# [EXERCISE DESCRIPTION]
Where does the string "screenshot" appear in the listing below? Copy every line where it does.

# [SOURCE RECORDS]
[Start of Attachment]
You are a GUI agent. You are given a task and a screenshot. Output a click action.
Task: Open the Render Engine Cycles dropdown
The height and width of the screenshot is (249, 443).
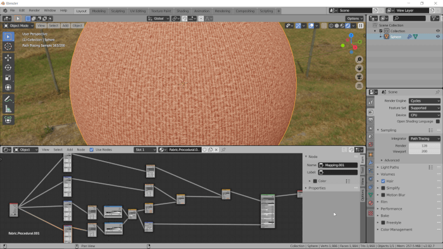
[End of Attachment]
[Start of Attachment]
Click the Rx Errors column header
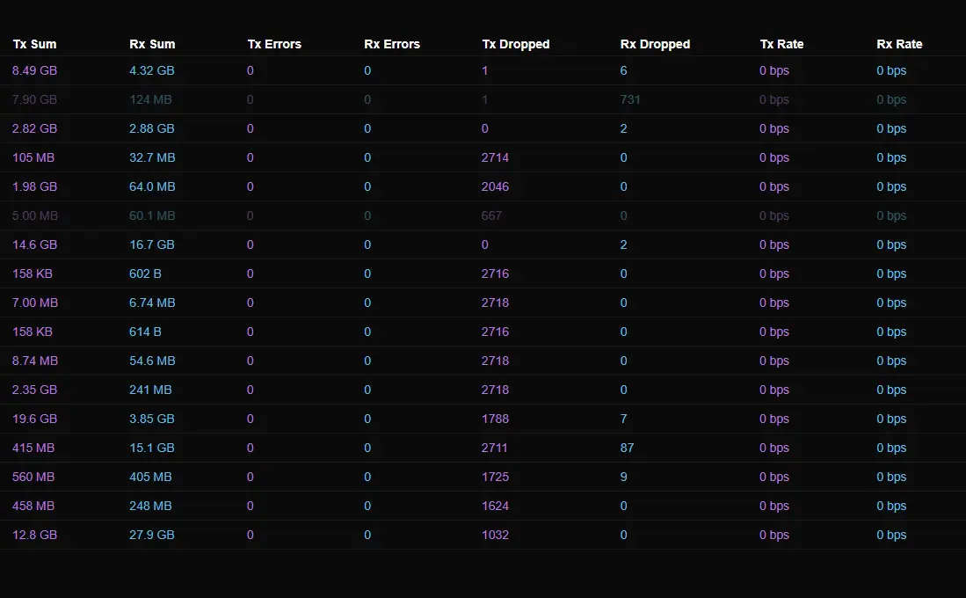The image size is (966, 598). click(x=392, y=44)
[End of Attachment]
[Start of Attachment]
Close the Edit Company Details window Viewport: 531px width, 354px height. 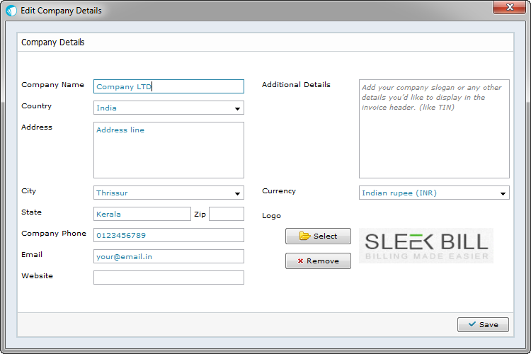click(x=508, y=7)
[End of Attachment]
# [TASK RESULT]
You are a GUI agent. You are given a task and a screenshot. Output a click action.
The height and width of the screenshot is (249, 443).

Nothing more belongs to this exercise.